### Source

* Start *

#126) The Dangerous Depth of Trump’s Narrative Strength


Yes, I know that no one likes to hear it, but these are hard, cold facts.  Michael Crichton said in 1999, “The information society will be dominated by those who are most skilled at manipulating the media.”  He foretold Trump, plain and simple.  Just look at yesterday’s immigration meeting.

 

 WHO’S A MEDIA MANIPULATOR?  

 

“SLOPPY STEVE” IS NOT FUNNY

Mass communication is about age old “archplot” dynamics, more than anything else.  As Robert McKee outlined in his landmark 1997 book, “Story,” the first and most important element of archplot is “The Single Protagonist,” which just means the singular narrative.  The importance of this was hammered home in the 2012 best seller “The One Thing.”  Plain, simple, uni-dimensional, no nuance, no subtlety.

Every time you hear one of Trump’s silly nicknames — like Sloppy Steve Bannon over the past week — you shouldn’t be chuckling.  The names may seem like fun, but you should be thinking of Crichton’s 1999 line that, “The information society will be dominated by those who are most skilled at manipulating the media.”  

The names are simple, logical (at least based on his opinions) and most important, they are mass media-friendly, and as a result, they stick.  Which is now bad news for Bannon.  But at the same time nobody has forgotten Little Marco, Lyin’ Ted, Crooked Hillary or Pocahantas.  

And in the meanwhile, what’s the nickname Trump’s opponents have stuck on him?  Nada.

* End *

### Problems to solve
(a) List every nickname the Trump article says Trump has given to people.
(b) Repeat the stretch of the Trump article from "Every time you" through "on him?  Nada.".
Work only from the Trump article.

### Collected material
* Start *

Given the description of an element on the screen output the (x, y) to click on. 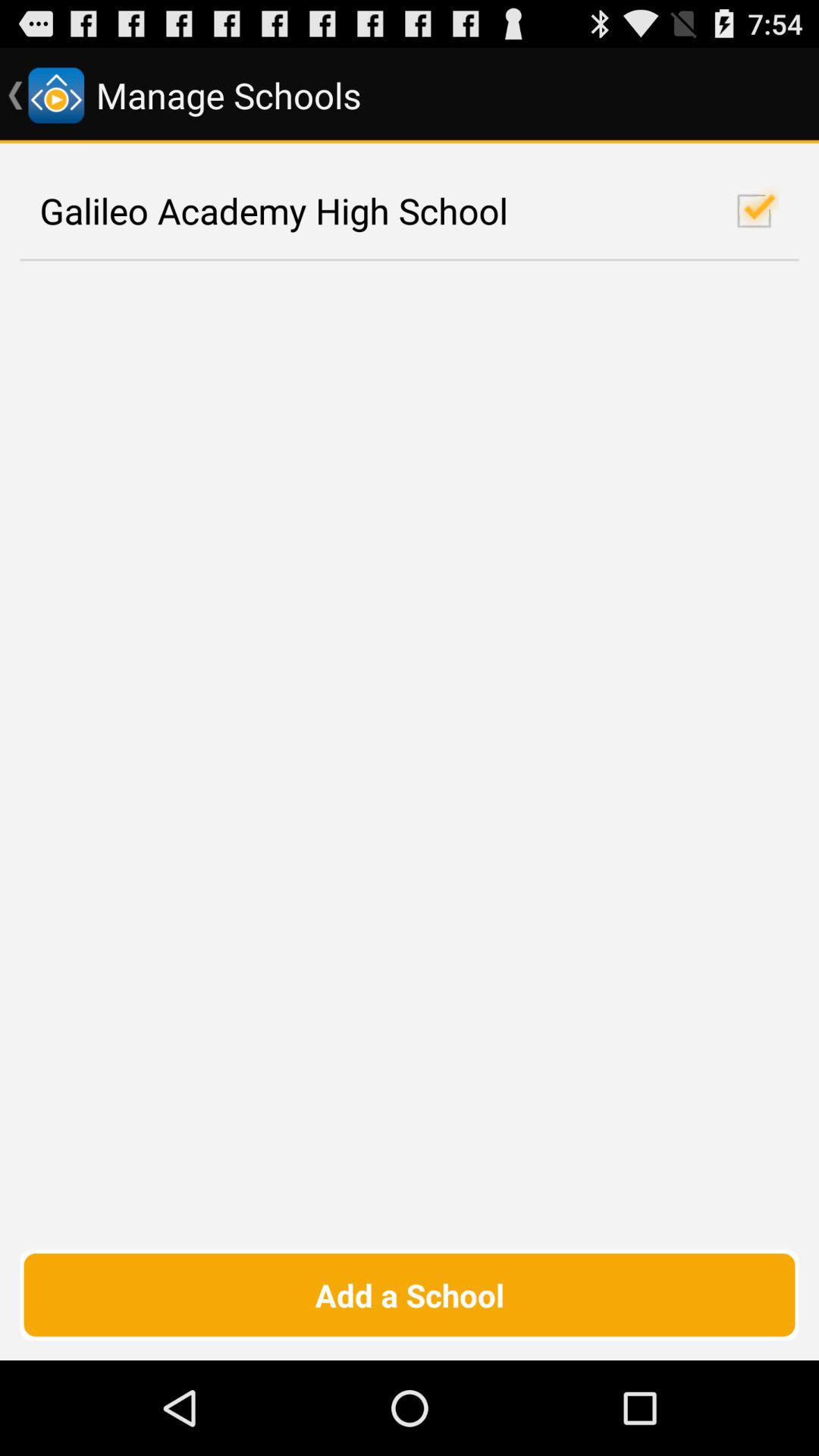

* End *

### Answers to each task
(a) Sloppy Steve, Little Marco, Lyin' Ted, Crooked Hillary, Pocahantas

(b)
Every time you hear one of Trump’s silly nicknames — like Sloppy Steve Bannon over the past week — you shouldn’t be chuckling.  The names may seem like fun, but you should be thinking of Crichton’s 1999 line that, “The information society will be dominated by those who are most skilled at manipulating the media.”  

The names are simple, logical (at least based on his opinions) and most important, they are mass media-friendly, and as a result, they stick.  Which is now bad news for Bannon.  But at the same time nobody has forgotten Little Marco, Lyin’ Ted, Crooked Hillary or Pocahantas.  

And in the meanwhile, what’s the nickname Trump’s opponents have stuck on him?  Nada.